ASSIGNED TASK
Filter the entries below, keeping only lines with the word "description".

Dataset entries
·····

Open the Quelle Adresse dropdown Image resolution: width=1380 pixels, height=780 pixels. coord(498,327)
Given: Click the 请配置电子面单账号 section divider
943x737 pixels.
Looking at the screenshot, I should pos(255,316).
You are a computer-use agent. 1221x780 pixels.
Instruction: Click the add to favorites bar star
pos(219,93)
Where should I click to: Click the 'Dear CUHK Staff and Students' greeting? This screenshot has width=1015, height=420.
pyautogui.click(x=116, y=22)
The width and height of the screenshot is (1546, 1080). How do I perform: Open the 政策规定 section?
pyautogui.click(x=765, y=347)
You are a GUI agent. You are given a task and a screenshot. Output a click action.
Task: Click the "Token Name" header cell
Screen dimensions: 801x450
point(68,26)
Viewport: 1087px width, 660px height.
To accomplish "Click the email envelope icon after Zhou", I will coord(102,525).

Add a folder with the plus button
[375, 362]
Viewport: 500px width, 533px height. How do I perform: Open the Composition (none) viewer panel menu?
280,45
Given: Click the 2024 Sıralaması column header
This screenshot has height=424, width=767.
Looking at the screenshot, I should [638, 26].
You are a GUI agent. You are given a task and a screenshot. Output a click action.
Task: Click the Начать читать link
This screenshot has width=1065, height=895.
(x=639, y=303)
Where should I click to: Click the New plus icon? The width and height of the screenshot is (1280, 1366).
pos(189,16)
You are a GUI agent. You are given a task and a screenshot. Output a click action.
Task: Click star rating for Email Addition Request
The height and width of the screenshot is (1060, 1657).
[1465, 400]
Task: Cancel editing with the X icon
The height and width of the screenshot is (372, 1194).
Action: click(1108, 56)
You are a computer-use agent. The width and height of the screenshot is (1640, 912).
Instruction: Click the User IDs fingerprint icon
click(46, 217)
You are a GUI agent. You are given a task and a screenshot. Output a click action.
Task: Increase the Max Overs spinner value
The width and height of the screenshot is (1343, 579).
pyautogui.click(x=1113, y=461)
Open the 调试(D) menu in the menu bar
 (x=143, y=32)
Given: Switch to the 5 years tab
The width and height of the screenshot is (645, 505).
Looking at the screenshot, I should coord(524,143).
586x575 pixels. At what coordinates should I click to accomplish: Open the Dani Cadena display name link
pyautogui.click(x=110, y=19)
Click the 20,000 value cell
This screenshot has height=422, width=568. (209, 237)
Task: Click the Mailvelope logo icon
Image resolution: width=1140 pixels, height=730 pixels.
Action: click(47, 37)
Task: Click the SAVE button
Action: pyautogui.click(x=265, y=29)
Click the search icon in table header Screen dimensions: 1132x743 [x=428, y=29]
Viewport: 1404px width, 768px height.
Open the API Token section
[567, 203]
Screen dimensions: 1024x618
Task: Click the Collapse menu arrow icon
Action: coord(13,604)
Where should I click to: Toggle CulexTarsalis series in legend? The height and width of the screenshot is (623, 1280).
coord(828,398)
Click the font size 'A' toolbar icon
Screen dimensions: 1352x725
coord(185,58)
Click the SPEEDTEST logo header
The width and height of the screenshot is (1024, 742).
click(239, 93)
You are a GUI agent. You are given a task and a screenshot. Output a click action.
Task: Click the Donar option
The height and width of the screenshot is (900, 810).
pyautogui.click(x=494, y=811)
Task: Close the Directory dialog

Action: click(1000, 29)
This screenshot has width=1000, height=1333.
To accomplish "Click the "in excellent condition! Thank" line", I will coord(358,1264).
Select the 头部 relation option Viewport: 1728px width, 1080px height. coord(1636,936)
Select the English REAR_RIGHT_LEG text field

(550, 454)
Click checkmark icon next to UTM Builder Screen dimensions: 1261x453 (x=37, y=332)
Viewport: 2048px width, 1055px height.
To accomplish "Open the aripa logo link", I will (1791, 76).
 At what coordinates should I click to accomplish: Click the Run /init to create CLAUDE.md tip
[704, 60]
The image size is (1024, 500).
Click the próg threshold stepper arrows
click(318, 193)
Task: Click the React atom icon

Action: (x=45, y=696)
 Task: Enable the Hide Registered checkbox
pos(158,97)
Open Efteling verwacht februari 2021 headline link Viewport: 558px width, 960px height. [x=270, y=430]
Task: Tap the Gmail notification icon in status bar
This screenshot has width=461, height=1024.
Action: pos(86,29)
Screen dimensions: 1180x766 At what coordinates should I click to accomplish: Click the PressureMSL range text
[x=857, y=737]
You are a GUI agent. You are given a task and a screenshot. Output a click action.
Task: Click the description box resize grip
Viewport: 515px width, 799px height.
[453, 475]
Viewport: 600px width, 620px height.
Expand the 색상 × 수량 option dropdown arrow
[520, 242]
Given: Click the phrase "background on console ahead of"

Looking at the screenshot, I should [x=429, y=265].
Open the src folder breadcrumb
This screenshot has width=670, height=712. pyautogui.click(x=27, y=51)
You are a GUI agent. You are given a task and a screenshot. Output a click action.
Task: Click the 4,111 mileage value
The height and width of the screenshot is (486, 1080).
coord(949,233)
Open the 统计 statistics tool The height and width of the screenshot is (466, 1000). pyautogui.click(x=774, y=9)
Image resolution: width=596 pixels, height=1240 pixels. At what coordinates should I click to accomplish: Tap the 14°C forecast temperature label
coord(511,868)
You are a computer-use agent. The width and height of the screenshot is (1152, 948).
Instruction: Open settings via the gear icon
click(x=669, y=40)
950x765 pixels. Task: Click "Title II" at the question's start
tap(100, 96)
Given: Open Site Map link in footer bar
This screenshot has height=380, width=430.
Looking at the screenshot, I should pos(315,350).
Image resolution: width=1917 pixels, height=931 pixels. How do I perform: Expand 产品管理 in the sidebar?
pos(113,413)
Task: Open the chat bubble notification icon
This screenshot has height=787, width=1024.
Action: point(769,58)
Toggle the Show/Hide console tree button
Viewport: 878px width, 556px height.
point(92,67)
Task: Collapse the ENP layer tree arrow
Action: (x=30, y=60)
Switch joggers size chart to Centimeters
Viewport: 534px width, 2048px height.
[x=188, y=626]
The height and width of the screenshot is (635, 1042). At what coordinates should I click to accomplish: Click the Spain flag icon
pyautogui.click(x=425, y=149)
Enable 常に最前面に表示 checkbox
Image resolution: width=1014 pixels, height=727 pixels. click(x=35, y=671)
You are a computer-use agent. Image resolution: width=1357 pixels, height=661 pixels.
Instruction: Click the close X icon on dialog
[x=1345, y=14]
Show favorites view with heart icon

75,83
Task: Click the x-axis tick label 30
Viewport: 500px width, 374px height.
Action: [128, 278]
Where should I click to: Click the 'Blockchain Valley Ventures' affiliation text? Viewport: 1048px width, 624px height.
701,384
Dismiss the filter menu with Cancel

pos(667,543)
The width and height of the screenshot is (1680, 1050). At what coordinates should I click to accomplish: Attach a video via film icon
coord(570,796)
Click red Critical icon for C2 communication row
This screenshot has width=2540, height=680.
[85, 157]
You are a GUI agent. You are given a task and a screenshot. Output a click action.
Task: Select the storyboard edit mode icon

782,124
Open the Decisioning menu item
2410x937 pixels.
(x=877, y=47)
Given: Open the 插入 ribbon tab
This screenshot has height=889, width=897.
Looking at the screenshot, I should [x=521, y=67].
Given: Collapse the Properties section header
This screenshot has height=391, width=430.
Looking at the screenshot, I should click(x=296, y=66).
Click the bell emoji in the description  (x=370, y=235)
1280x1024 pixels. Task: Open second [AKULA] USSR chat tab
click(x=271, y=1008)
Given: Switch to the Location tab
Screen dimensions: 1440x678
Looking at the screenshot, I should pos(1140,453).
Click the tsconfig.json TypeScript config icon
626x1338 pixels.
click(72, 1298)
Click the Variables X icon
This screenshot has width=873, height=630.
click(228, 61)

·····

YOUR SOLUTION
Task: Click the description box resize grip
Click the bell emoji in the description  (x=370, y=235)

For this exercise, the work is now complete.